(Tasks to perform)
1/ In the passage on engine life usage monitoring, how long is the usual life-time of an aero engine?
2/ List every customer requirement that the passage on engine life usage monitoring names as a reason for introducing new variants of an engine type.

(Passage shown)
%%

In order to cope with the 'imperfection of the real world' some checks of data are required. The input signals are checked for plausibility. In case of implausible signals (e.g. due to sensor failure) substitute values are estimated. Smoothing of the signals can be achieved by appropriate filtering.

The monitoring results - i.e. the calculated life consumption per flight - also needs to be checked. In case of implausibility again the results are restored by substitute values. Not necessary to mention that the substitutes are determined such that always conservative results (i.e. overestimation of life consumption) are provided.

The life usage monitoring results are evaluated for logistic purposes. This means that life consumption per part, per engine or per fleet is continuously observed, trends estimated and the times for life expiration forecasted. Based on these forecasts maintenance actions are planned and spare parts purchased.

5. Configuration Control

The main parts involved in an engine life usage monitoring system are

During the life-time of an aero engine - this is usually more than 30 years - all these parts necessarily undergo modifications. The engine itself is modified to improve for shortages or as reaction to more comprehensive knowledge of its behaviour. New variants of this engine type are introduced to fulfil customer's requirements for changed mission profiles, higher thrust, better performance, lower fuel consumption, extended life, etc.

%%

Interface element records
%%

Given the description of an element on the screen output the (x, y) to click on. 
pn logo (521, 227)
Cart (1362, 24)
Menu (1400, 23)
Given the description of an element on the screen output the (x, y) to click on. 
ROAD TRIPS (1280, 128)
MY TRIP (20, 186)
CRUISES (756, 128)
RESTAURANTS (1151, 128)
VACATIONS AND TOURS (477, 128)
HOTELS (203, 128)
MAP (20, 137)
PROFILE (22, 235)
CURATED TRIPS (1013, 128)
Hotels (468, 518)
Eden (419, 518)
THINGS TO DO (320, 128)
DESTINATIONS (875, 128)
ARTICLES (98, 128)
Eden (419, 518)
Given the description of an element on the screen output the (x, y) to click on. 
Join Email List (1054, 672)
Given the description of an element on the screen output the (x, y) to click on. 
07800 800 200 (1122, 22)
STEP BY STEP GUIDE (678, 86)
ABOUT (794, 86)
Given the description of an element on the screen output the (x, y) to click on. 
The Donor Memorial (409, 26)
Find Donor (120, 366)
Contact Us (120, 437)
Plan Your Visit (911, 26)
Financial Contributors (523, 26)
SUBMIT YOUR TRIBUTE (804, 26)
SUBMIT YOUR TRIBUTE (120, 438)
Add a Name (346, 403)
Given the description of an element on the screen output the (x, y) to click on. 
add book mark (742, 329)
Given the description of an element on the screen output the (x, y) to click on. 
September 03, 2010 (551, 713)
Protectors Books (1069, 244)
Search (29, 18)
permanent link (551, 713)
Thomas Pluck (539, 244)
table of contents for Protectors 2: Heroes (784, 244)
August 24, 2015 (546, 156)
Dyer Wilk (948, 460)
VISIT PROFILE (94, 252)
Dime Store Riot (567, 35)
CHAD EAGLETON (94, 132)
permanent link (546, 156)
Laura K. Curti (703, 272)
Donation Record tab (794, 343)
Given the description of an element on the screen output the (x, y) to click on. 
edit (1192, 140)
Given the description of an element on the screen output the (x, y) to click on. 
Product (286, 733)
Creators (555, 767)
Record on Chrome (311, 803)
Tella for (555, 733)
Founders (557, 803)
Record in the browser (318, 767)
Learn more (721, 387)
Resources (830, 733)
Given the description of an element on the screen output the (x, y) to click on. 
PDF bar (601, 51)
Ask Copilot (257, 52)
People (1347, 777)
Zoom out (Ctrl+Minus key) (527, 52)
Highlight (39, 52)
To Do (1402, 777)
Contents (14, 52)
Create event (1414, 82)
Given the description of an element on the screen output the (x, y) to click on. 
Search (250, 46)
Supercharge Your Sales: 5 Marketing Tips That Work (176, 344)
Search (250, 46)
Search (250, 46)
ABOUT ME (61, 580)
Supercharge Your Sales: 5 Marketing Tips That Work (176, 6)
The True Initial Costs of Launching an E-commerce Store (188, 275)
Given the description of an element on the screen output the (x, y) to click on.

%%

(Complete answers)
1/ Usually more than 30 years.

2/
- Changed mission profiles
- Higher thrust
- Better performance
- Lower fuel consumption
- Extended life